Singgung Fiskal & Rupiah, Bank Dunia Beri Saran ini untuk Prabowo

Jakarta, CNBC Indonesia - World Bank atau Bank Dunia menilai kesinambungan fiskal menjadi sentimen yang kuat di pasar keuangan Indonesia. Hal ini yang memicu volatilitas rupiah cukup tinggi dalam beberapa minggu terakhir. Rupiah bahkan menyentuh level terburuk sejak pandemi, yakni Rp 16.440 per dolar AS pada akhir minggu lalu (21/6/2024).
World Bank Lead Economist for Indonesia and Timor-Leste, Habib Rab mengatakan persepsi pasar saat ini terhadap risiko eksternal, sebenarnya telah menurun dari waktu ke waktu, termasuk indikator seperti tingkat credit default swap (CDS), yang pada kenyataannya, berada pada rekor terendah saat ini.
Namun, hal ini bukan berarti membuat pemerintah dan pemangku kebijakan lainnya berpuas diri. Dia menilai reformasi fiskal harus dilanjutkan.
"Tentang reformasi seperti apa yang mungkin mereka lakukan? Maju? Tentu saja, salah satu caranya adalah dengan memobilisasi lebih banyak pendapatan. Kita tahu bahwa pengumpulan pajak dan mobilisasi pendapatan di Indonesia masih rendah," tegas Habib Rab, Senin (24/6/2024).
Beberapa yang bisa dilakukan, kata Habib Rab, adalah meninjau ulang insentif PPN, mendorong manfaat lebih bagi rumah tangga kelas menengah dan peningkatan kapasitas audit, serta efisiensi pengumpulan pendapatan.
Sebagai catatan, masalah kesinambungan fiskal, terkait dengan rasio utang pemerintah baru, menjadi sorotan investor. Bahkan, Prabowo-Gibran dikatakan akan menggerek rasio utang hingga 50% terhadap PDB.
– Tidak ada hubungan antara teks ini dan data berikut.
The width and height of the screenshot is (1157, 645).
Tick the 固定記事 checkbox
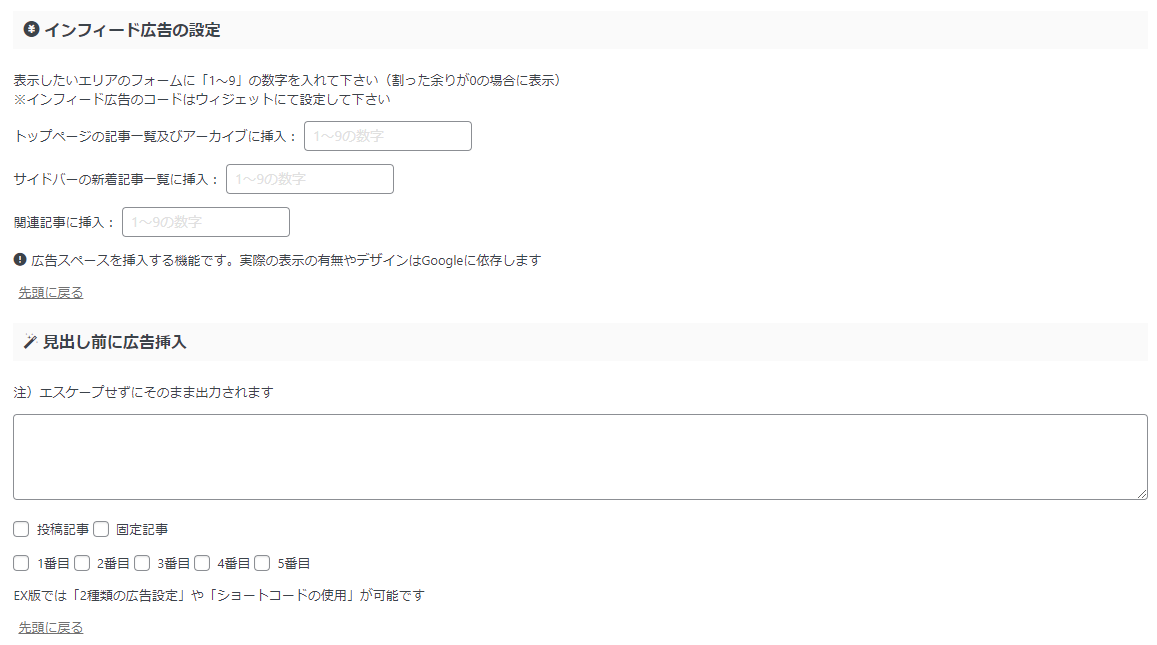[x=101, y=529]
Tim Gugus Tugas Sinkronisasi Pemerintahan Prabowo-Gibran Thomas Djiwandono kembali menegaskan, Presiden Terpilih Prabowo Subianto tidak akan membuat rasio utang APBN pada 2025 melonjak hingga 50%.
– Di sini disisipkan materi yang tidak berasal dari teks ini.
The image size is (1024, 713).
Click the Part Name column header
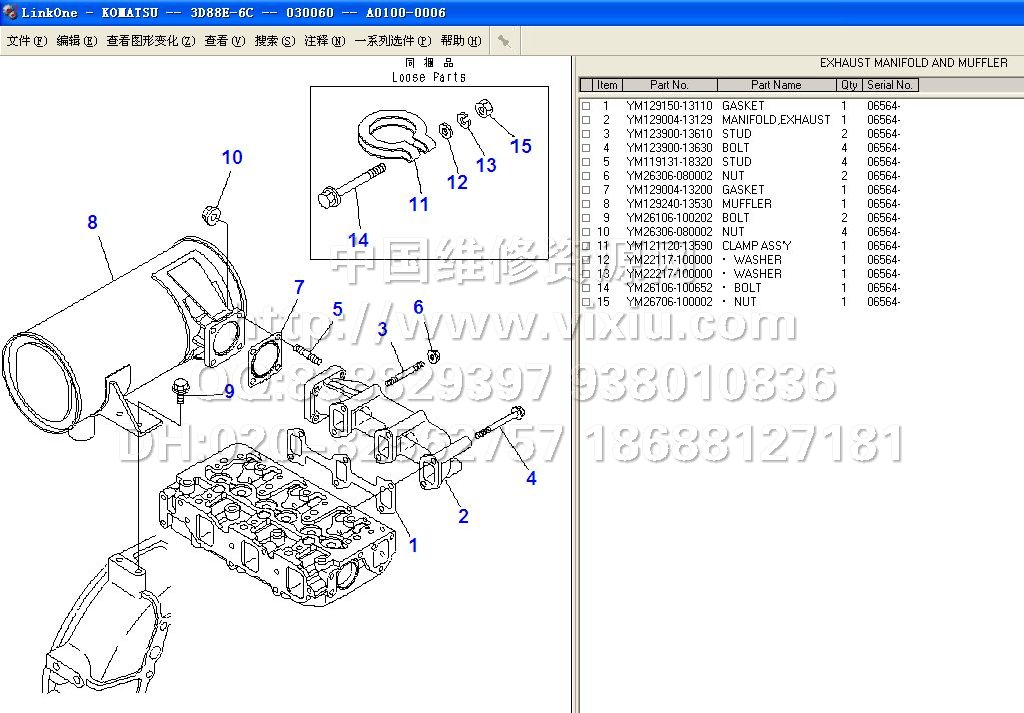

Hal ini disampaikan Anggota Bidang Keuangan Tim Gugus Tugas Sinkronisasi Pemerintahan Prabowo-Gibran Thomas Djiwandono terhadap pemberitaan beberapa pekan terakhir yang menyebut batas rasio utang dalam APBN pada 2025 akan membengkak hingga 50% PDB.
"Rasio utang terhadap PDB yang pernah mungkin beberapa minggu lalu disebut di atas 50% itu tak mungkin," kata Thomas saat konferensi pers bersama Menko Perekonomian Airlangga Hartarto, dan Menteri Keuangan Sri Mulyani Indrawati di Kantor Pusat Ditjen Pajak, Jakarta, Senin (24/6/2024).
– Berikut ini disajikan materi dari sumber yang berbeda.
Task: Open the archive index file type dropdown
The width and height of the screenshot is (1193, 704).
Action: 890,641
Ia menekankan, hal ini disebabkan defisit Rancangan Anggaran Pendapatan dan Belanja Negara (RAPBN) 2025 telah ditetapkan dalam rentang 2,29% sampai dengan 2,82% PDB, sehingga masih akan jauh di bawah batas aman rasio utang terhadap PDB sesuai Undang-Undang Keuangan Negara.
"Nanti silahkan saja dihitung, intinya kami komitmen terhadap target yang sudah direncanakan kini dan telah disepakati dengan DPR," ucap Thomas.